Notre Loire, les mariniers, la batellerie, les quais de Chalonnes, la maison du bord de Loire et son jardin de rive, les activités du port…

Notre Loire...

Sur un cours long de 1012 km, la Loire qui « porte bateau » sur 730 km, traverse des paysages offrant une grande diversité. Nous pensons connaître la Loire, ses paysages nous sont familiers, tout comme sa faune et sa flore.

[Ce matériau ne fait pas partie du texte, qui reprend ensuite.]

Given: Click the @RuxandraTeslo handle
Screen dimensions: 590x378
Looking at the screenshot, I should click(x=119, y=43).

Nous avons l'habitude d'y pêcher, d'y naviguer et de nous promener sur ses rives, mais la connaissons-nous réellement? Que cachent les flots de ce fleuve aux mille visages, capable de nous surprendre et de nous envahir.
 
La Loire, ce "long chemin", sera sillonnée à toutes les époques par de nombreux bateaux, dont les célèbres gabares. Source de richesse grâce à cette circulation des marchandises et des hommes, la Loire permettra le développement de nombreux ports sur son passage,source de nourriture et d'énergie. Pêcheries et moulins seront égrenés tout au long son cours.
 
Au fil du temps et des documents la concernant, nous vous inviterons à « entrer en bateau », c'est l'expression employée, pour connaître les réalités du fleuve et de sa navigation.
A chacun alors de retrouver sa Loire afin que tous la respectent.
Liens Loire:
Loire Unesco: http://www.valdeloire.org/ 
Loire à Vélo: http://www.loireavelo.fr/ 

 

Les mariniers à chalonnes.

Vers 1804 « il y avait à Chalonnes 48 mariniers patentés, parmi lesquels il en était qui possédaient de grands trains de bateaux qui font des voyages le long cours » (J.B. Leclerc – Mémoire pour la navigation). 

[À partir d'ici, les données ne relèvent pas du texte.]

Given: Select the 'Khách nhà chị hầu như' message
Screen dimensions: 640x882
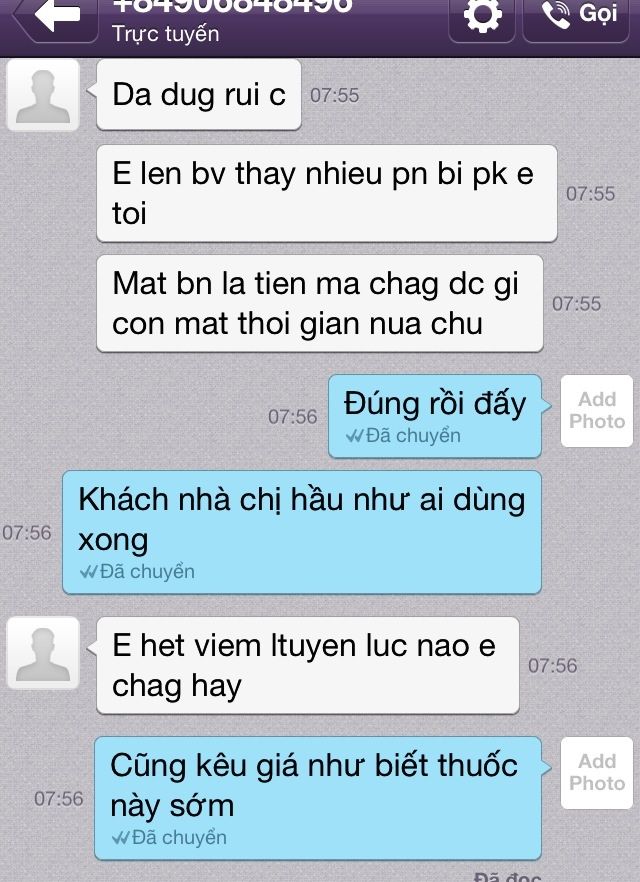Looking at the screenshot, I should pyautogui.click(x=302, y=532).
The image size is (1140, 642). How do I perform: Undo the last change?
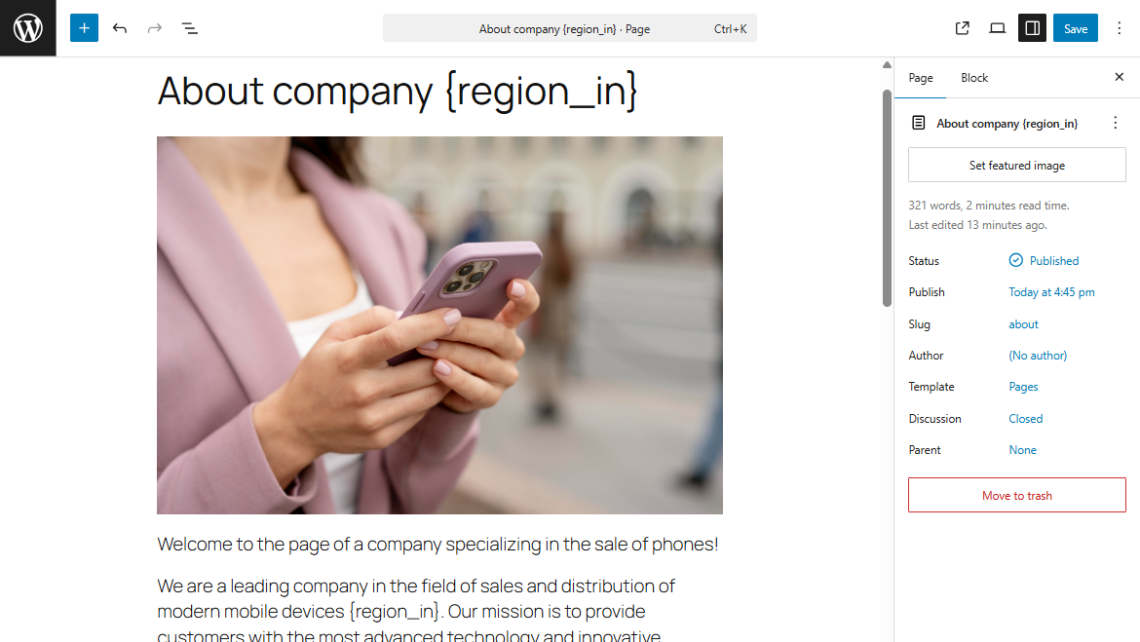[119, 28]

A Chalonnes sur Loire, les Marinies s’étaient constitués en société. Ils avaient comme patrons Sainte Catherine et Saint Clément. Le siège de la société était au « Pigeon Blanc » qui se trouvait alors au n° 9 de la rue Félix Faure. Pour jouer aux boules, ils se rendaient au « Rivage » rue des Marais, c’était leur maison de jeux.

 
Pour en savoir plus, cliquer sur le lien suivant: 
res/site144985/res752746_A-propos-des-mariniers1.pdf 

Quelques surnoms de Chalandoux:
Beaucoup de mariniers ne se connaissaient que par leurs surnoms, lesquels provenaient de sources bien différentes, comme nous allons le voir :
« Quart d’œuf » et « Carême », surnoms dont les équipages avaient affublés leurs patrons parce que la pitance était trop maigre à bord.
« Nom de Goué », ne pouvait dire deux mots sans employer ce juron atténué.
« Le Grand Rouge » pour ses idées avancées
« Le Pape », « Jésus » : ils allaient souvent à la messe
« Le Zouave », « le Caporal », « Godillot », surnoms qui rappelaient l’arme dans laquelle les Chalandoux avaient été versés.
« Penche en mar », attitude de marche due souvent à une claudication.
« Tend Cul » autre attitude de marche
« Héri marche à terre », personne de petite taille
« Sigogne la grosse boutique », en rapport avec son gros ventre
« Chieurs ou Chie dans l’eau », injure suprême des lavandières, à la langue bien pendue, qui voyaient les mariniers, depuis le bord de leurs bateaux, baisser leur pantalon et « chier dans l’eau », leur postérieur bien en vue de la rive. Il faut dire que les Chalandoux, très souvent, se moquaient de ces femmes qui de par leur position pour laver, suscitaient des commentaires graveleux.

 


La batellerie de Loire.

La batellerie de Loire était autrefois très diversifiée, avec des bateaux dont l'usage était lié aux activités dominantes sur et à proximité du fleuve.
Au fil des mois, nous vous proposons de découvrir progressivement les différents types de bateaux qui composaient la batellerie de Loire d'autrefois et aussi celle d'aujourd'hui.
 

 

    La Gabare (ou chaland de Loire ), de 20 à 30 mètres

C'est un ancien bateau de transport sur les rivières de la façade atlantique. Sur la Loire, il est aussi nommé « chaland ».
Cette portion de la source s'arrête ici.